Losing to Brentford in a Championship Play-Off semi-final was a bitter blow but there’s no time for Swansea City or its fans to feel sorry for themselves as a difficult new season already looms large…
True story; I’m absolutely terrified of bees. Hate the little winged bastards, along with wasps and those dreaded killer hornets the Daily Mail is always hysterically warning us about.
The fact that the Swans’ Championship Play Off vanquishers Brentford FC are informally known as the Bees, sharing a name with my infernal insectidicidal nemesis just makes my dislike for them a little more acute.
Of course, the crass behaviour of the Bees’ manager Thomas Frank is what’s really fired up my desire to see them come a cropper in the Final against Fulham…after his histrionics before, during and after the second leg it’s right and proper to label him nothing more than a Drama Queen Bee!
It’s always a painful experience losing in the Play-Offs but although it still hurts, I’ve already dusted myself down and I’m looking forward to getting on with the next season in the Championship.
I think there are three main reasons why I have accepted the defeat and shrugged off the disappointment of not reaching the Final at the very least:-
1/ Brentford were the better side – the Bees had our number all season, scoring three against us in three of four games we met them in this term. They are a very, very good side and there is no shame in us being unable to better them over two legs. Having pulled off a minor miracle in the end to even reach the Play-Offs it felt like we had the opportunity to steal the last promotion place, especially after winning the first leg, but in the end Brentford’s superior quality across the pitch put paid to our chances. Having said that, it’s still galling that we gifted them their goals!

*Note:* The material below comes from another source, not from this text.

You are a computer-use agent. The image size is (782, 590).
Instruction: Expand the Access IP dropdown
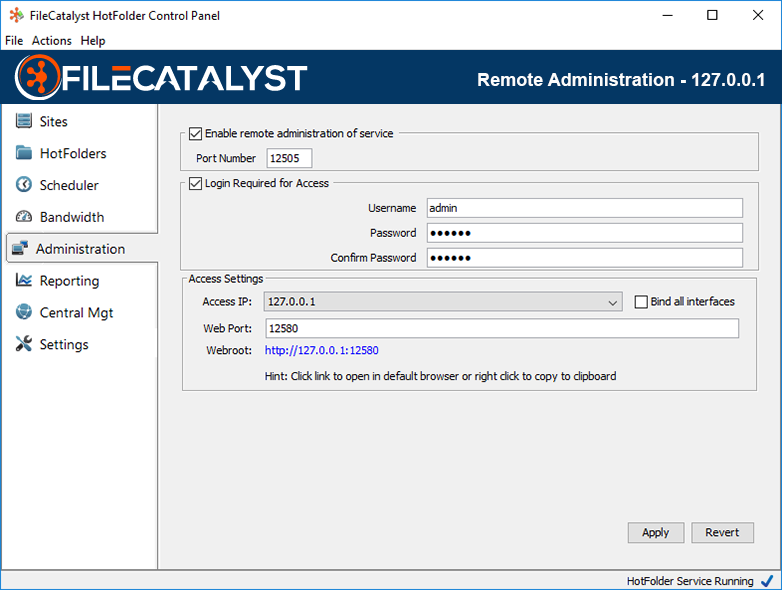click(x=613, y=302)
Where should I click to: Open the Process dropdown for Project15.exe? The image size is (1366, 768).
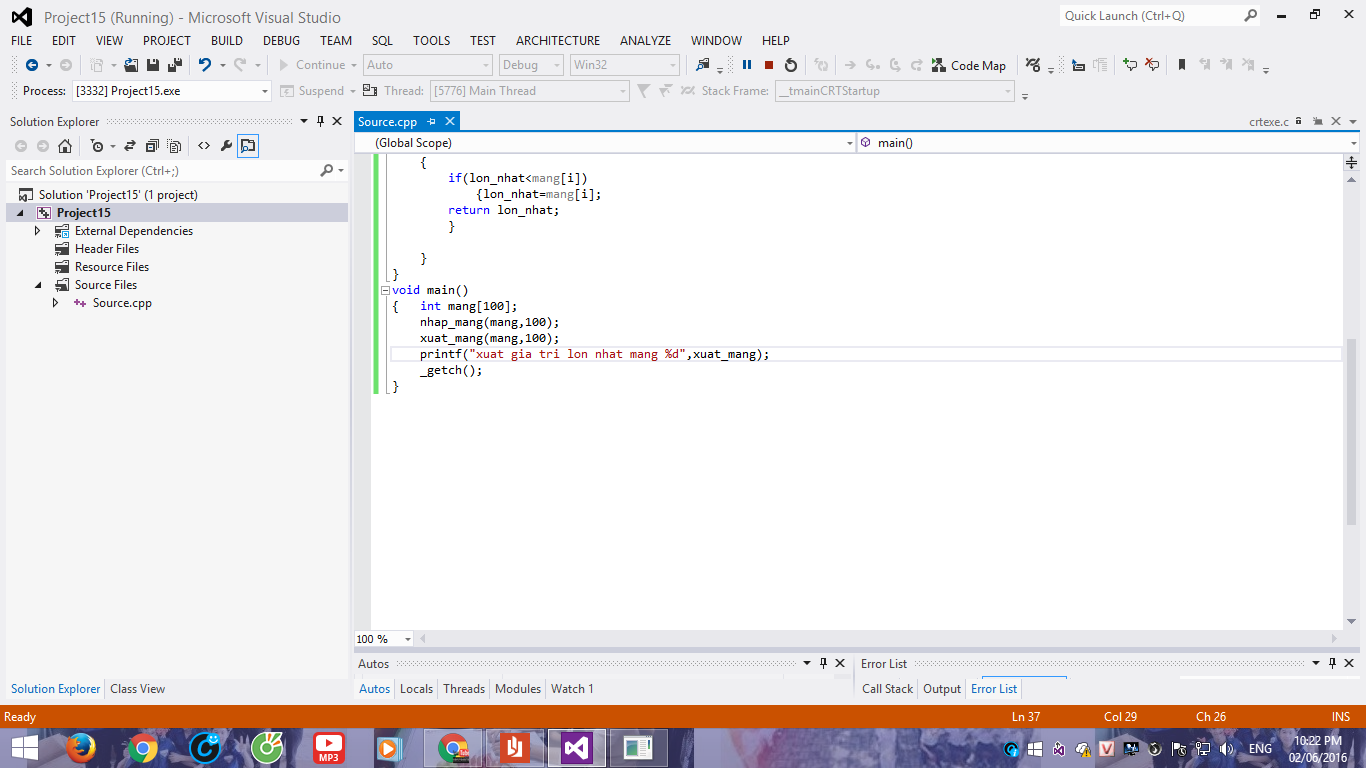pos(265,91)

2/ The fan-less factor – Watching football in general and the Swans in particular since it restarted post Covid lockdown has been a surreal experience. To be fair it turned out better than expected but on the whole it’s still a rather hollow experience. With Tuesday’s Play-Off Final being played behind closed doors it took the edge off things for. The defeat still hurts but maybe if I’d lost out on another Wembley experience with the Swans then it would have hit me harder?
3/ The Premier League “experience” – I know that I’ll be in a minority here but I’m not disappointed in the slightest in missing out on a place in the Premier League. The greed, the arrogance and the wholly uncompetitive nature of the self styled best league in the world just leaves me cold. Our first few years there were brilliant, don’t get me wrong – but we went there with our own swagger and looked to enjoy passing the top six off the field. Then we got scared, certain Board members panicked at the thought of getting relegated before they’d cashed in and we became just another lower half side content with trying not to lose every week. At least in the Championship it’s full of surprises and not just the usual suspects challenging for the prizes.

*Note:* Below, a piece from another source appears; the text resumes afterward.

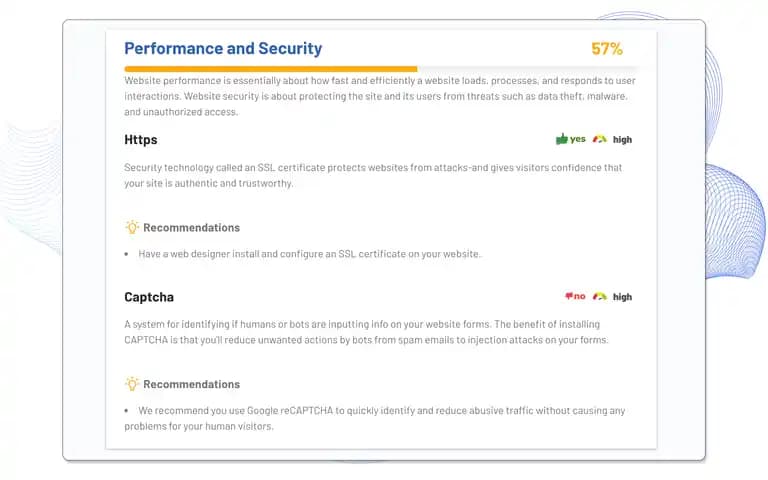
Task: Click the red thumbs-down icon beside Captcha
Action: (x=569, y=296)
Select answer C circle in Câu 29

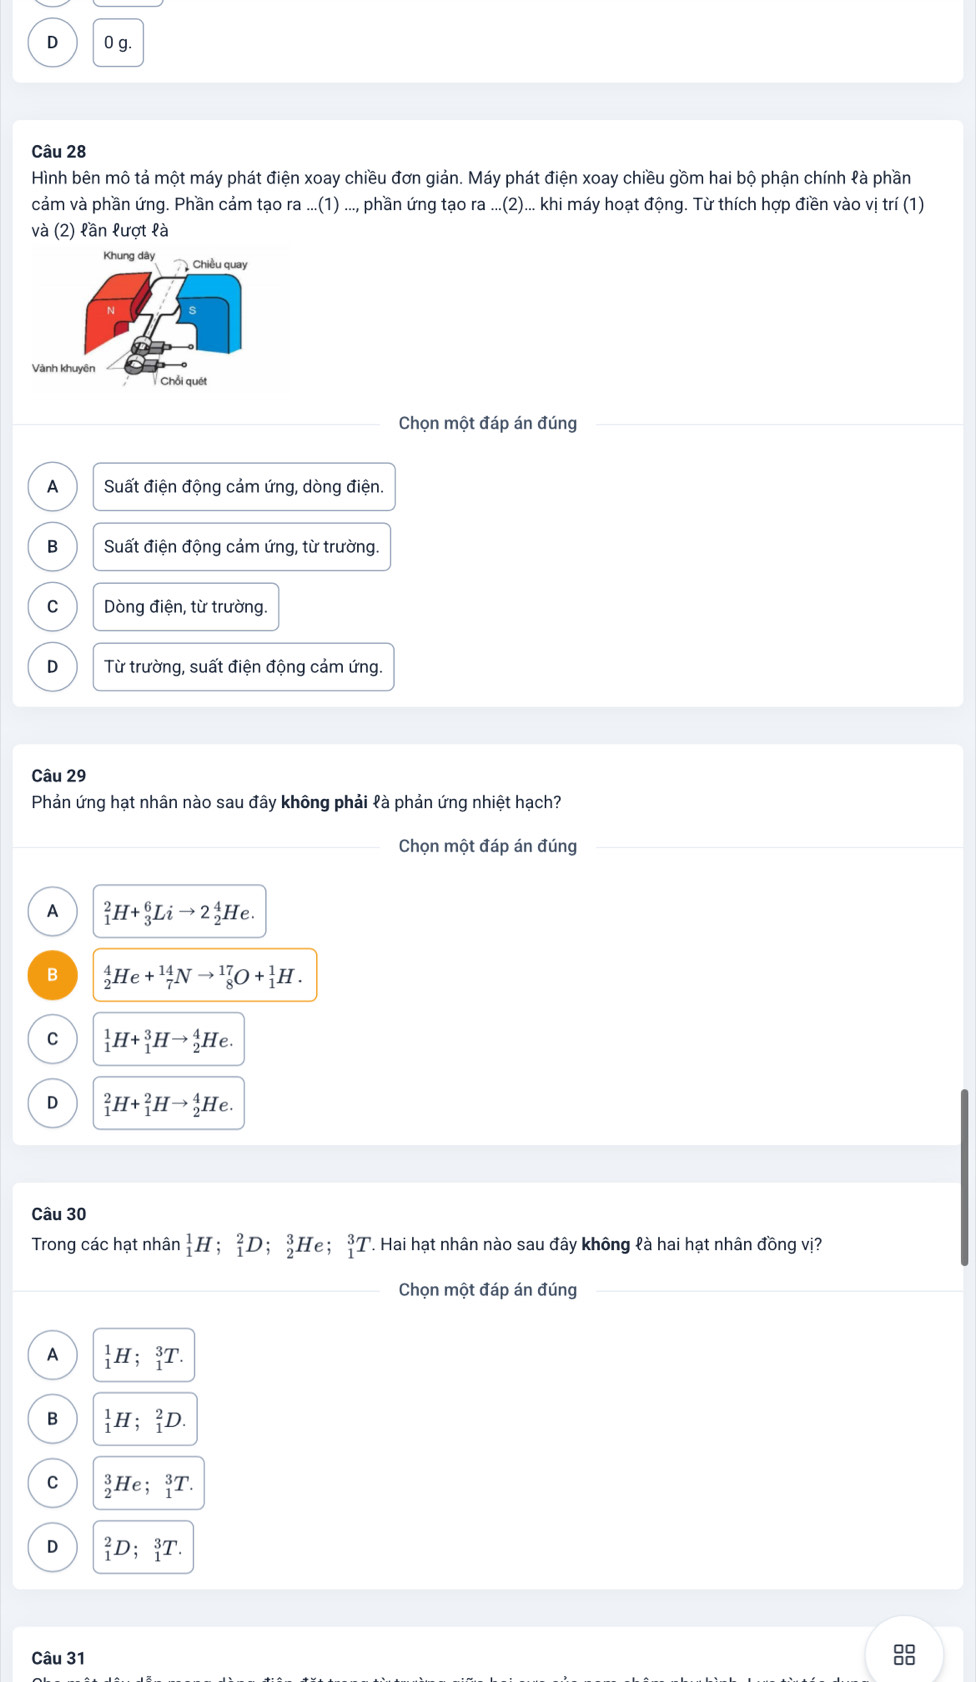[53, 1039]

Don’t get me wrong, I’d have taken the promotion happily – because I want my club to be the best that it can be and I want it to be successful. I just doubt I would have enjoyed the experience. It’s been more than two seasons since I last watched a Premier League game and I haven’t missed it in the slightest.
What it came down to is that I desperately wanted us to take the unexpected chance we had and go all the way to the Premier League so that we could get our hands on the TV money.
Now I know there will be many of you out there screaming at me that the club wouldn’t have seen a penny of the money as the “Americans would just take it out of the club” but that’s massively unlikely. I’m no financial expert but our outgoings would mean there still wouldn’t be profit to be had and so no dividend. And it’s really, really hard to find ways to siphon off money without the Trust calling it out – for example if the Americans tried charging large sums for ‘consultancy fees’.
That money though would go a long way towards offsetting the current financial problems we have whilst affording some sort of insulation from the Covid-19 crisis that will surely engulf clubs outside of the Premier League as long as fans are shut out of stadiums.
That’s why I’m still hurting a little after the result last Tuesday because without the riches the Premier League provides through the various TV deals we face more cost cutting and possibly more job losses at the club.
There’s no time to dwell though with the new season kicking off in just five weeks time – a legacy of the entire football calendar being thrown into disarray by the worldwide pandemic.
With several loan players back at their parent clubs and a number of others at the end of their contracts they will have to be a considerable turn over of players yet again and little time in which to do it. And it will have to be done against the backdrop of a last, reduced parachute payment and a crippling financial situation exacerbated by the ongoing pandemic.
Trevor Birch will have his work cut out keeping the club afloat, never mind competitive. Steve Cooper will no longer have the ‘rookie’ tag to offer mitigation for long periods of poor results and performances. Andy Scott will need to show us what he’s got in the shrewd recruitment stakes.
Yes, the Bees defeat still stings and it still hurts, but there’s a massive challenge directly in front of us and it’s one we should look forward to with excitement rather than trepidation – because the season just gone should remind us all that ANYTHING can happen in the Championship.